La Lengua De Buenos Aires - SPAN-UA 9064 - 4 points (IN SPANISH - Advanced Conversation course)
Prerequisite: SPAN-UA 50 Advanced Spanish (or equivalent courses) OR Qualifying Placement Test Score. For non-native Spanish speakers only.
Course can be taken concurrently with SPAN-UA 9050.
La lengua de Buenos Aires is an advanced conversation course, which seeks to make students familiar with the most outstanding features of the Spanish of the Rio de la Plata area. It does also work as a map of the local effects of well known global processes. Buenos Aires is justly regarded as a cosmopolitan city, unique in Latin America for its multicultural mélange of European and American cultural influences. Yet Buenos Aires is cosmopolitan in another, deeper sense: as a city, it has been defined by the same global forces that affect and shape London, New York and Shanghai. The course will focus on six problems that can be studied in any major city in the world: tensions around immigration; poverty, social exclusion and its impact in urban life; discrimination and violence in connection to racial, sexual and class difference; drugs and the narco-machine; violence against women and femicide; religious tensions in a modern society. All these social, cultural and political problems are present everywhere, and global in their character. However, they assume peculiar and specific forms in Buenos Aires and Argentina. This tension between a global process and its local forms is what we will explore in the course.
Myths, Icons and Invented Tradition: A Cultural History of Latin America - ANTH-UA 9079 or SASEM-UG 9151 or SPAN-UA 9207 - 4 points (in Spanish)
Prerequisite: SPAN-UA 9050 Advanced Spanish or SPAN-UA 51 Advanced Spanish for Spanish-Speaking Students (or equivalent courses)

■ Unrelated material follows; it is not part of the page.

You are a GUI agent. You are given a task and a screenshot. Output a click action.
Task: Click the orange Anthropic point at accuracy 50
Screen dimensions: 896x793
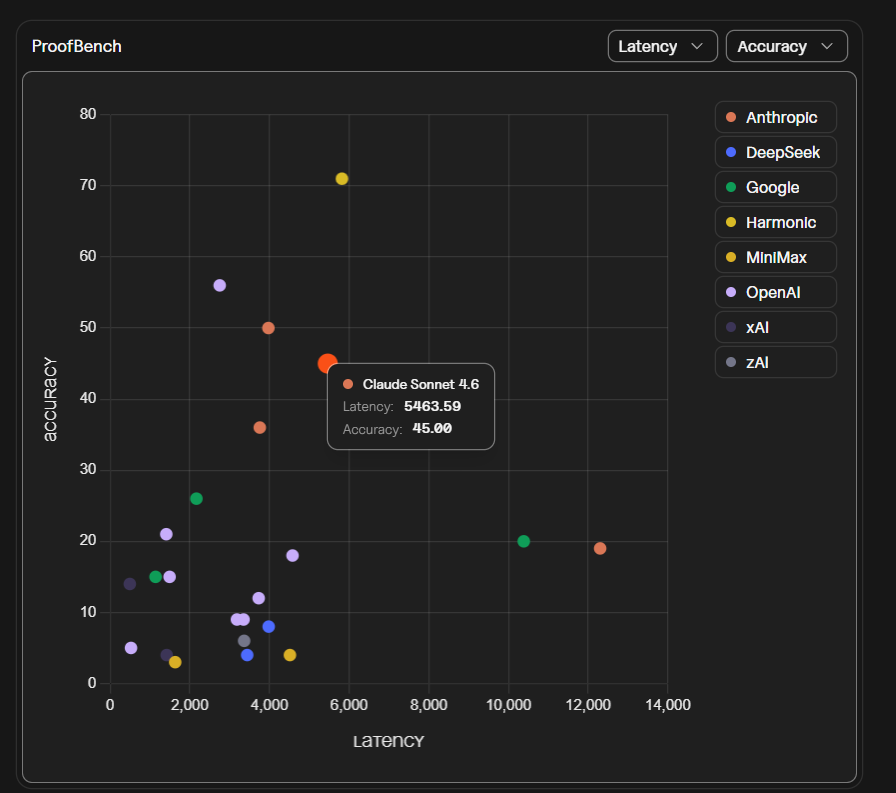268,328
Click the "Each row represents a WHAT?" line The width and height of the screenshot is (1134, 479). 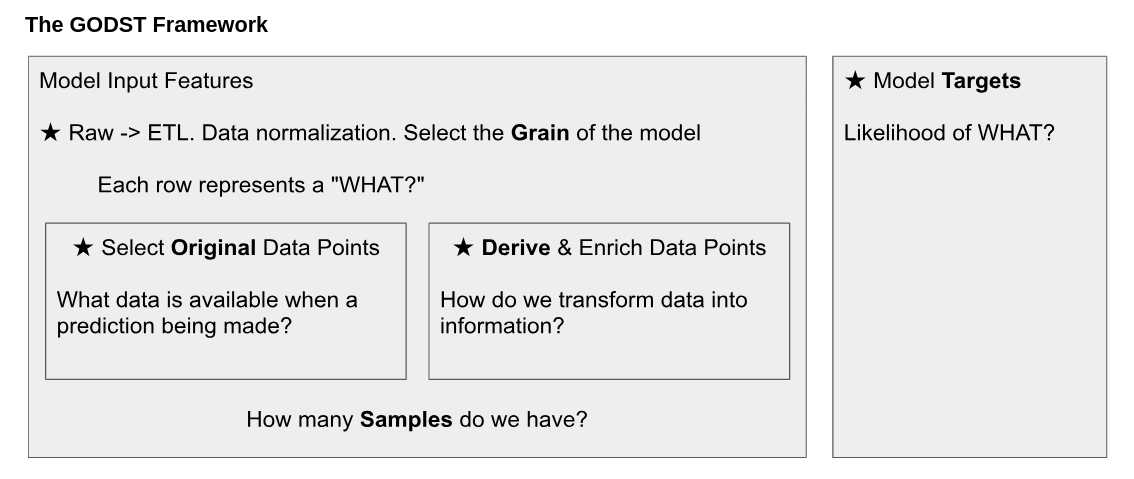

Mitos, Íconos y Tradiciones Inventadas seeks to make students familiar with the rich and complex history of Latin America through the study of some of its most known and iconic cultural expressions. It does also work as an introductory map to the most influential and widespread approaches in Latin American social sciences, cultural studies and literary criticism. Thus, students will not only have a first encounter with key historical processes that lie behind some well know cultural icons, but also will be introduced to arguments and ways of writing that help constitute modern Latin American educated Spanish. The course is structured in four topics. The first two weeks work as an introduction, and are devoted to ways of representing political authority in Latin America. The core of the course seeks to study and discuss three issues that are crucial for an understanding of our present: Violence in Latin America, Drugs and the Narco-machine, The Economy of Latin American Passion. Students will study these topics through a variety of cultural materials, including literary texts, film, papers from several disciplines, theater plays, art shows and songs.
Myths Icons & Invented Trad: A Cultural History of Latin America Sample Syllabus
Culture, Identity and Politics in Latin America - SPAN-UA 9331 or ANTH-UA 9100 - 4 points (IN SPANISH)
Prerequisite: SPAN-UA 50 Advanced Spanish OR SPAN-UA 51 OR Advanced Spanish for Spanish-Speaking Students (or equivalent courses) OR Qualifying Placement Test Score.
Course can be taken concurrently with SPAN-UA 9050 or SPAN-UA 9051.
The course comprises topics related to culture, cultural identity and cultural and identity politics referred to five cases located in Latin America: 1) indigenous peoples in Argentina (areas of Chaco: Qom/toba- Wichí and Mocoví, and Patagonia-Pampa: Rankülche) and indigenous peoples in Amazon (Achuar) and, 2) Andean farmers (Aymaras) and indigenous workers of Chaco (Toba), 3) popular sectors of the City of Buenos Aires (“villeros” [shanty town residents], pickets, "barras bravas" [soccer hooligans]) and 4) middle class in San Pablo and Buenos Aires. Through this empirical tour students will learn about and analyze different records related to the debate on "culture" that commenced years ago: essentialism and constructivism, redefinition of opposing concepts nature/culture, multiculturalism, domination and resistance, activism, etc.
Culture, Identity and Politics in Latin America - Sample Syllabus
Topics in Latin American Literature and Culture: Borges Y Cultura Argentina - SPAN-UA 9332 - 4 points (IN SPANISH)
Prerequisite: SPAN-UA 9050 Advanced Spanish or SPAN-UA 51 Advanced Spanish for Spanish-Speaking Students (or equivalent courses)
Can be taken concurrently with SPAN-UA 9050 or 9051.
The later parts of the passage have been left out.